Behind them, a pack of dogs wanders through the community of several hundred inhabitants. At first I was skeptical about the dogs and lions co-existing, but now I see a lion cub frolicking with them like they’re all one big pack.
Now and then someone returns from the outside world with hard candies or other sweets, so the youngsters want to know if I have brought any treats from town. Taking the edges of my duster, I open it to show the kids that I have nothing to hide. Vocalizing their disappointment, the kids flock back to whatever it was they were doing before.
I stroll through the village, looking for things that have changed since last winter. My primary role as a field archivist is to retrieve knowledge and technology, but every time I return from retrievals, a team of Archives sociologists and historians subjects me to grueling interrogations.

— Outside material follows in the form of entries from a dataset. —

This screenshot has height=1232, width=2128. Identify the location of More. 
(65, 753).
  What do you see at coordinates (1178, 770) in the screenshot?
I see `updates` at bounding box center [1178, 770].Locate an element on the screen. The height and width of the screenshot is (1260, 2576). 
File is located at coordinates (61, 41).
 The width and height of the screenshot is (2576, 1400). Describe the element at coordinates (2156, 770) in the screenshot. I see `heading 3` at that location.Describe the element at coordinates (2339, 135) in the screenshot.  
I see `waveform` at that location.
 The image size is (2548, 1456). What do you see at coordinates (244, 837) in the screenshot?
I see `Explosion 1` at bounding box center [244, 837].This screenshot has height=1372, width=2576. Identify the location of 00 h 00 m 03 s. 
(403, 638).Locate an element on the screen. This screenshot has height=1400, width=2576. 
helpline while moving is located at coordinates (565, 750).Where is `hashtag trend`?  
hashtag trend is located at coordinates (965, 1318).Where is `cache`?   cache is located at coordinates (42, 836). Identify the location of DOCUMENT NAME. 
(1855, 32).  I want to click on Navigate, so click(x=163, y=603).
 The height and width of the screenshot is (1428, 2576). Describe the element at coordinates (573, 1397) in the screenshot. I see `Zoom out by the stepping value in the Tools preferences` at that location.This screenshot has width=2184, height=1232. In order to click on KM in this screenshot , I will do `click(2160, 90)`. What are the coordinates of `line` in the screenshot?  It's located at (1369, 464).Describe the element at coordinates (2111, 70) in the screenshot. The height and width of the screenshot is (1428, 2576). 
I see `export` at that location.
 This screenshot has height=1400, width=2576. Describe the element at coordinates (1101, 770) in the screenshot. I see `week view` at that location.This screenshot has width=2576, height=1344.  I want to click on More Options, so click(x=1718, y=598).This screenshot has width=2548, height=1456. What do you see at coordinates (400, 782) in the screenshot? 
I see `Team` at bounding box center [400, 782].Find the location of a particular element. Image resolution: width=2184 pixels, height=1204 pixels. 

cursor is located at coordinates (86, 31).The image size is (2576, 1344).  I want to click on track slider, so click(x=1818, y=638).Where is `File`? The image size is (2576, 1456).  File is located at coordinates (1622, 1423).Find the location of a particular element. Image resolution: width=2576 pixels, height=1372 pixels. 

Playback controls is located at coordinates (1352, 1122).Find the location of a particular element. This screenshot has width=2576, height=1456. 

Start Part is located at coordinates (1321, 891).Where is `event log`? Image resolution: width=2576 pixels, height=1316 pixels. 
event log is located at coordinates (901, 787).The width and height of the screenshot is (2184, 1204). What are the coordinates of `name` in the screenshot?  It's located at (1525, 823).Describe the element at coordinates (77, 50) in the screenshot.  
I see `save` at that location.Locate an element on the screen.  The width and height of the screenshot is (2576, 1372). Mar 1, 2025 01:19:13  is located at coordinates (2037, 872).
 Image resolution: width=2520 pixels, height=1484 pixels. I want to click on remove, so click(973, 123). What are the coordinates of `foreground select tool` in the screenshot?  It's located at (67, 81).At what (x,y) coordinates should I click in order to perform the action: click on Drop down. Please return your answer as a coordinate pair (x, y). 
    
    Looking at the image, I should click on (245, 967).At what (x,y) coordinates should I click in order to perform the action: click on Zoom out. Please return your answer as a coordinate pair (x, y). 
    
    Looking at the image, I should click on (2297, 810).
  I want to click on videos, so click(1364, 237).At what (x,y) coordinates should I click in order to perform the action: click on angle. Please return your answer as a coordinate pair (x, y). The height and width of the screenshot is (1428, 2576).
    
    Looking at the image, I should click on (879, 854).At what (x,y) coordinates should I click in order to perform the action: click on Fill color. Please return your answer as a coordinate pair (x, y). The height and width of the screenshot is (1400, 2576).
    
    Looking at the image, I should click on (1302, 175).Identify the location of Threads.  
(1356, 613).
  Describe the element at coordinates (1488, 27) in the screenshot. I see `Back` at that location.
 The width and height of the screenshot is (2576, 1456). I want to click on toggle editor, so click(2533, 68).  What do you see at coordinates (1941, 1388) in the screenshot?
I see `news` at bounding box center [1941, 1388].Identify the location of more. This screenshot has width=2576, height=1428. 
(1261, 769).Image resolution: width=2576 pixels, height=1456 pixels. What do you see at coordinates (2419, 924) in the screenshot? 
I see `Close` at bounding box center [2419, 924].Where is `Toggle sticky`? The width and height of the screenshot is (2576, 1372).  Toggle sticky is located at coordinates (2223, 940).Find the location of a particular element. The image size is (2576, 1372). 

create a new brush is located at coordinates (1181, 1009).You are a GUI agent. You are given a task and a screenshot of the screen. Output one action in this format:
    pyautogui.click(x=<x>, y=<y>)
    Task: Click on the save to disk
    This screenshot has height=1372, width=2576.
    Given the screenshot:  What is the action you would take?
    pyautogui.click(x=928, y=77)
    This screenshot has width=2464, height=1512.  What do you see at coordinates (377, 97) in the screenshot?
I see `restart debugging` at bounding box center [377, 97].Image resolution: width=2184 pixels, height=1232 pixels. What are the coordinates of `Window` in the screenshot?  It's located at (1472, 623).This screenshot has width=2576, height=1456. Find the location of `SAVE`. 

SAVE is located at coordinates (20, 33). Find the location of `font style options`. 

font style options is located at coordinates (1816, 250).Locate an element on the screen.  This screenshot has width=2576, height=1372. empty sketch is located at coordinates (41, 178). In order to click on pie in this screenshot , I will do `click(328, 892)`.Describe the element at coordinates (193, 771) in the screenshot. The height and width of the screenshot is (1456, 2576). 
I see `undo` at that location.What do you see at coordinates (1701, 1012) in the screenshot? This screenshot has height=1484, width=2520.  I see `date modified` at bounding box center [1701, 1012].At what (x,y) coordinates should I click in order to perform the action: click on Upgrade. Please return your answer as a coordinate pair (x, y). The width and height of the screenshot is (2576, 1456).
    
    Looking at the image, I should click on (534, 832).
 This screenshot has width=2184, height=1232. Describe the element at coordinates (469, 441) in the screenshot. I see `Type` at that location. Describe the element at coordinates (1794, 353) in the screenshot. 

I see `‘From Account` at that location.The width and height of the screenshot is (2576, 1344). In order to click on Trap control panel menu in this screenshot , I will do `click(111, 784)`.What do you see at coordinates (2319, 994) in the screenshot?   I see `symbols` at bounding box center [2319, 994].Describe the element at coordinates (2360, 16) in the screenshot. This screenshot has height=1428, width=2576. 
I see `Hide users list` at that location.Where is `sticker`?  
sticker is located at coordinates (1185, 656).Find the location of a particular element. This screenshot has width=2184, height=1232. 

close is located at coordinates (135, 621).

They want to assess and document human efforts to recover from the Crash—I get that. They are also frustrated by limited opportunities to study a truly unique period of human history. Sometimes I have to remind them that our primary goal remains not to further science, but to save it. At least, as much of it as we can.
When I reach the corral, I check in on Saffron and Thorn. The horses have merged with the village’s small herd, and are nibbling contentedly on some grass on the far side of the enclosure. Satisfied on that score, I decide to evaluate the village’s artisanship, and continue on to see Lucas.
At his workshop, I find the source of the wood-chopping noise: an older, short but stout White man with fire-red hair is adding to a sizable pile of hardwood, and he is using his blazing furnace to turn that wood into the growing pile of charcoal which is one of the necessary components of his operation.
Lucas Eagle Feather was part of the original survivalist community that took a starving Native American tribe under its wings and brought it into this settlement, which was simply called Stronghold at the time. The newcomers appended –mish, a Native American suffix which traditionally defined a place, to the village name. Then, over time, Strongholdmish was shortened to the current Strohomish.